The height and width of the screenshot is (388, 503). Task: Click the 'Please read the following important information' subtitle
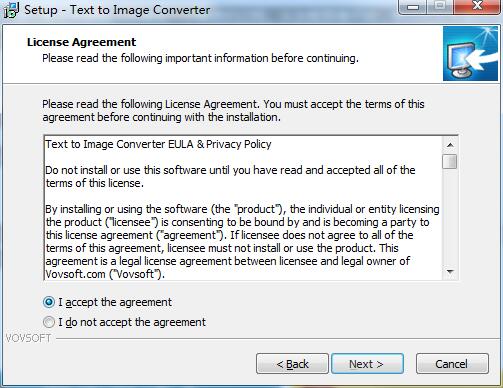pos(200,58)
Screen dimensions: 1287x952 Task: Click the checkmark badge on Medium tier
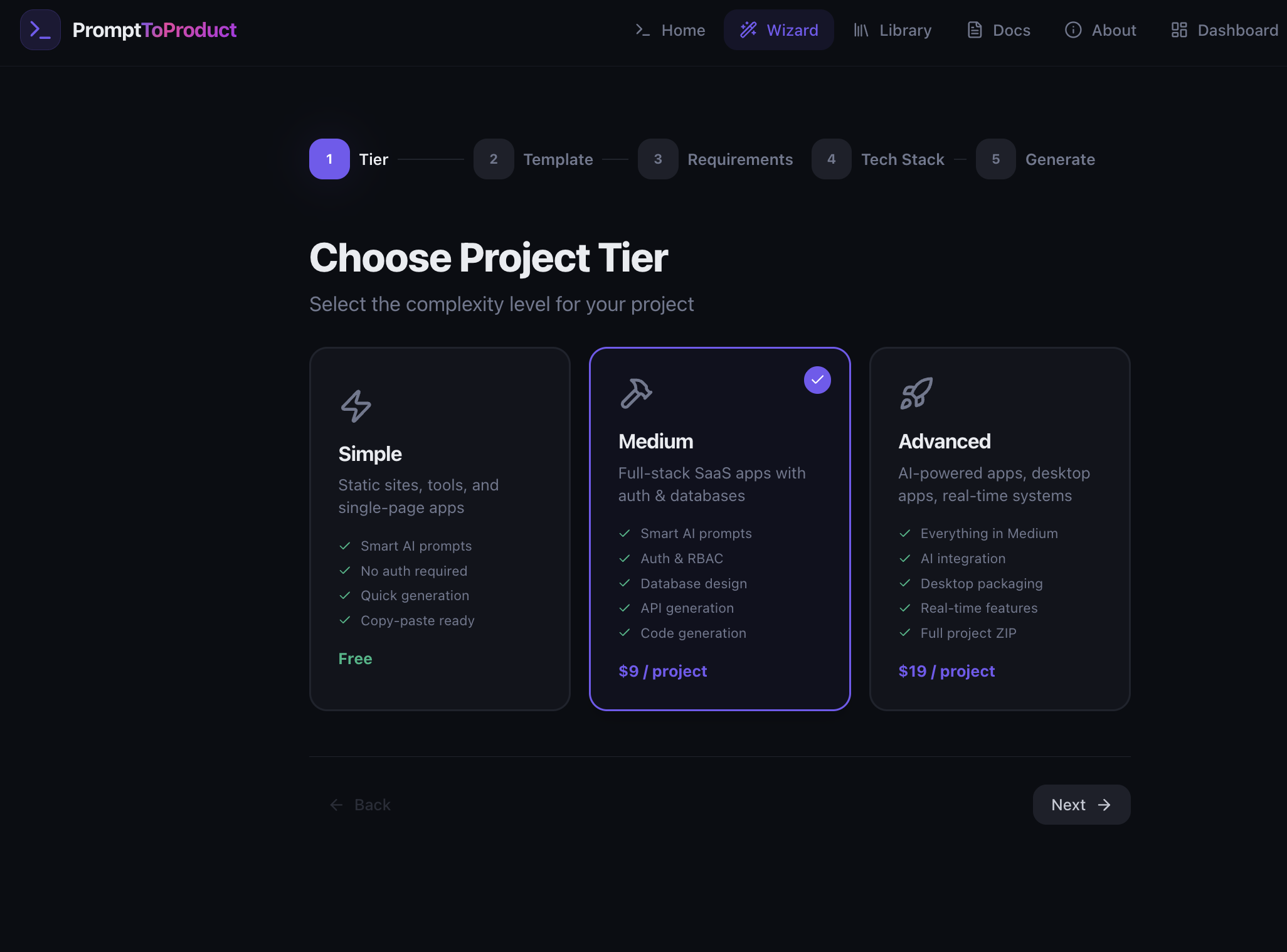817,379
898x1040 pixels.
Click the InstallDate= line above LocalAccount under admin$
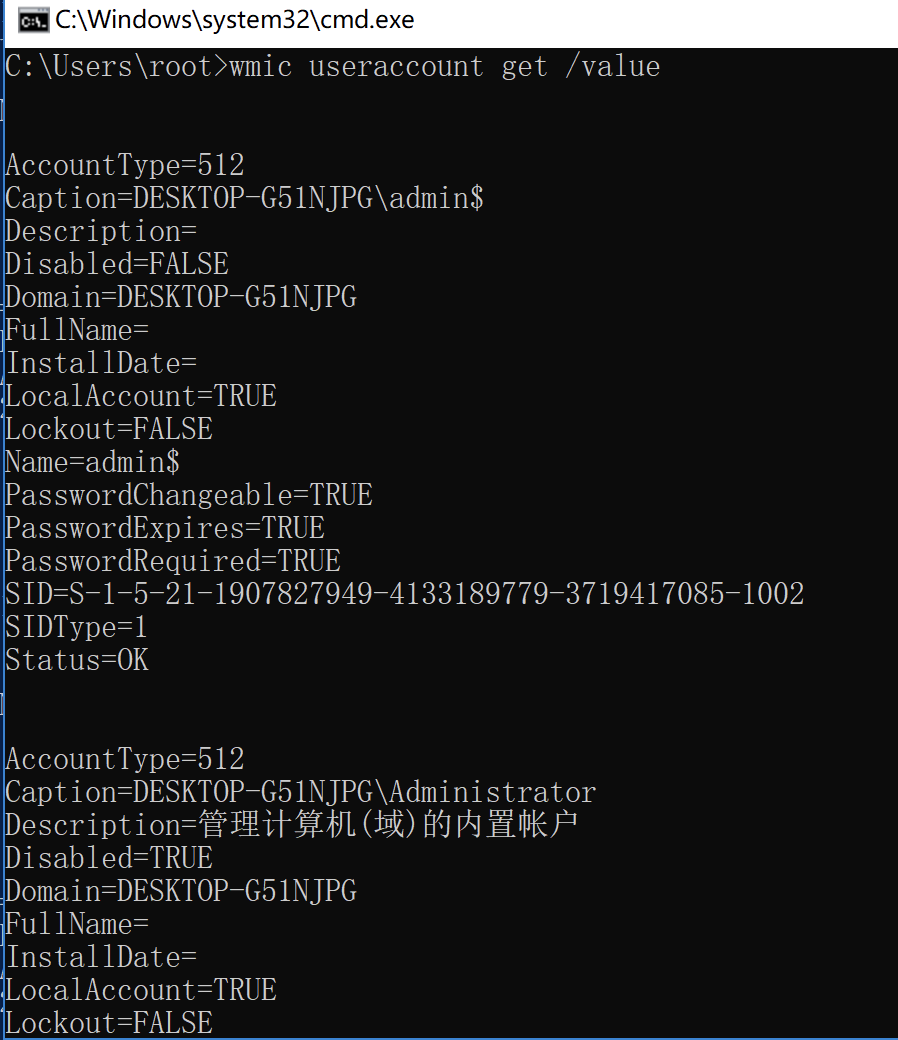tap(100, 363)

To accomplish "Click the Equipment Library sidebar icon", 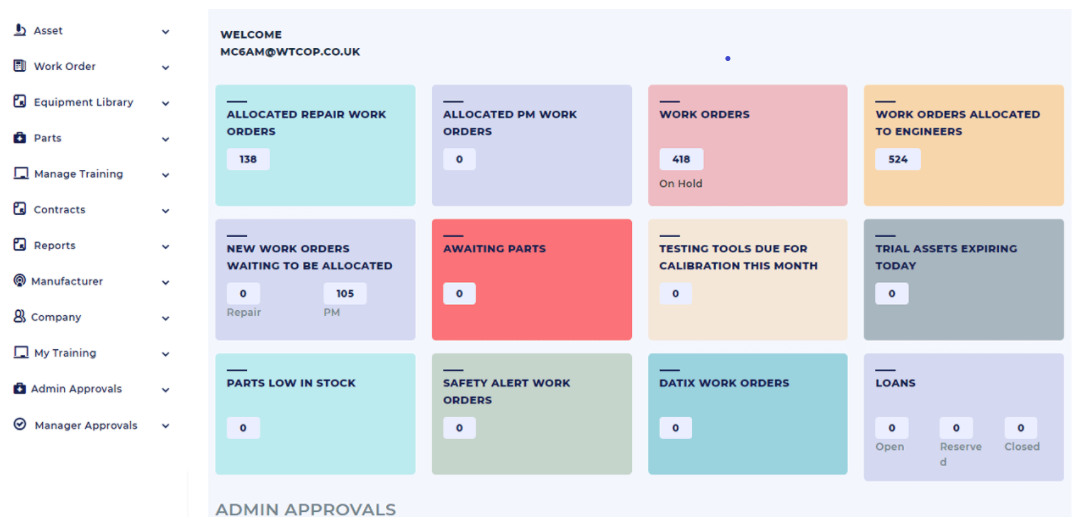I will coord(20,102).
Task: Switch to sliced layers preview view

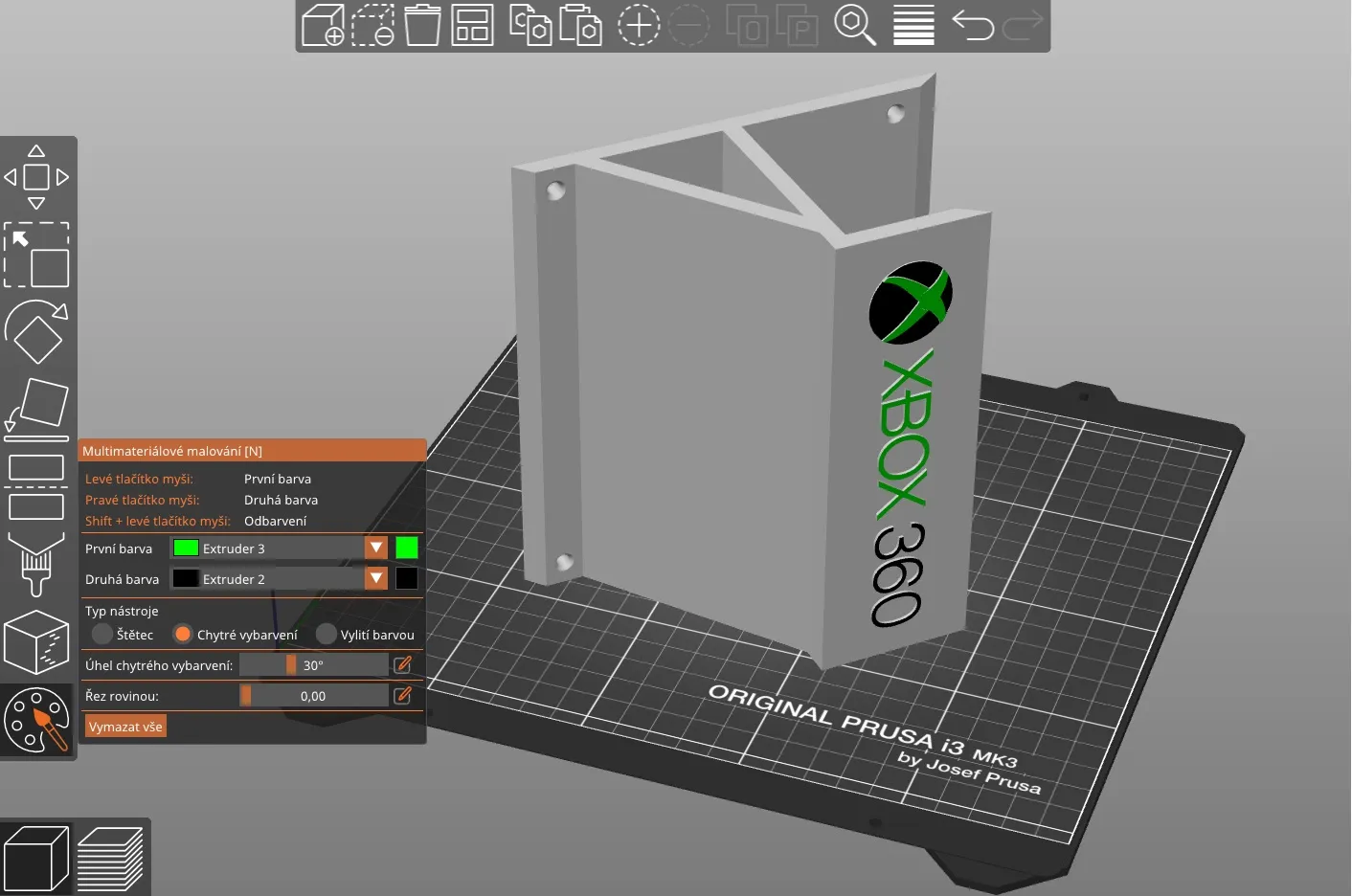Action: [x=110, y=859]
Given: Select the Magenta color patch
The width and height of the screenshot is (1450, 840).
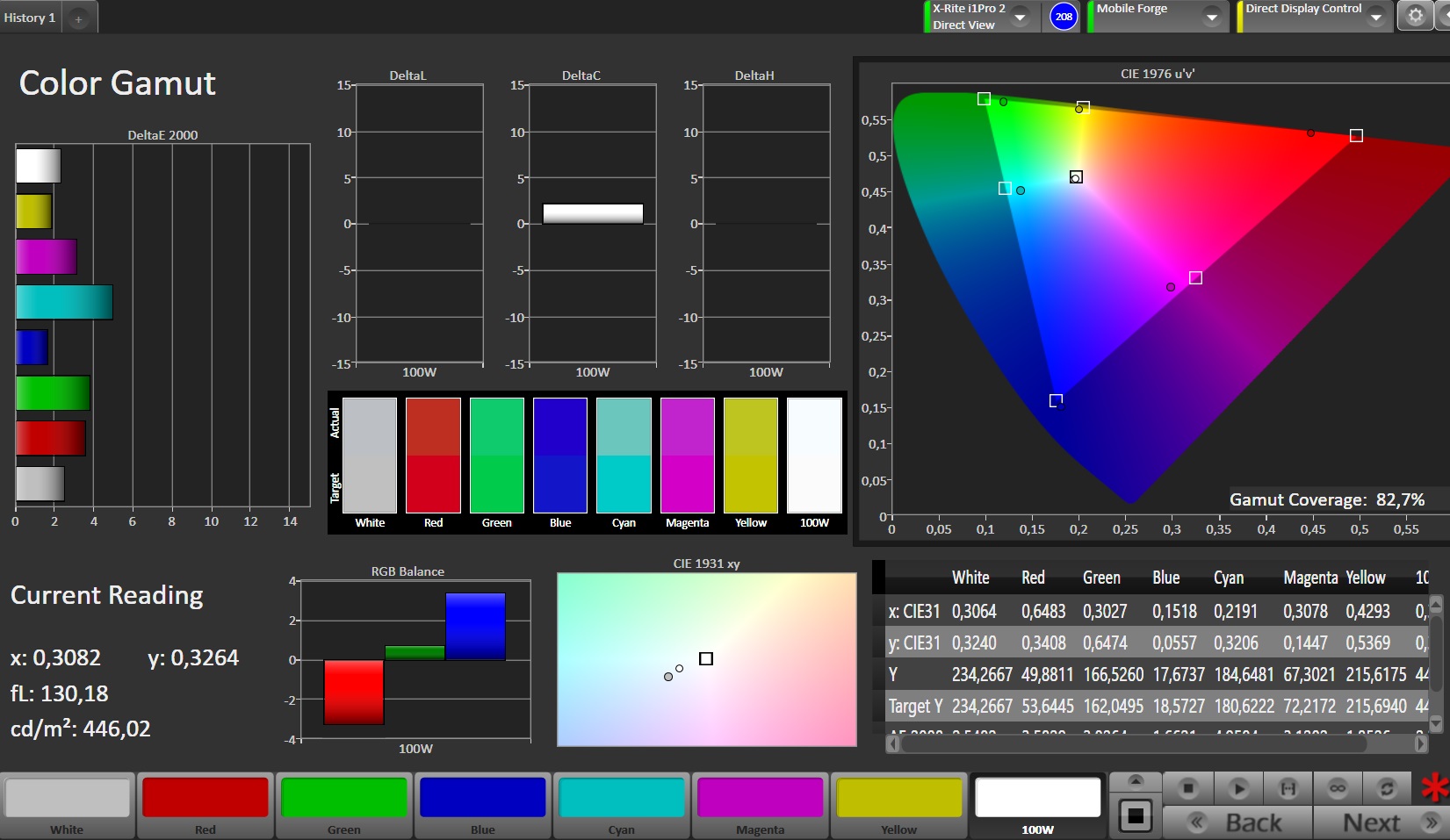Looking at the screenshot, I should (x=760, y=805).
################
An exact copy is required of the lines from the one holding "Given: Select the Magenta color patch" to the end of the entries above, both included; no pictures belong in it.

Given: Select the Magenta color patch
The width and height of the screenshot is (1450, 840).
Looking at the screenshot, I should (x=760, y=805).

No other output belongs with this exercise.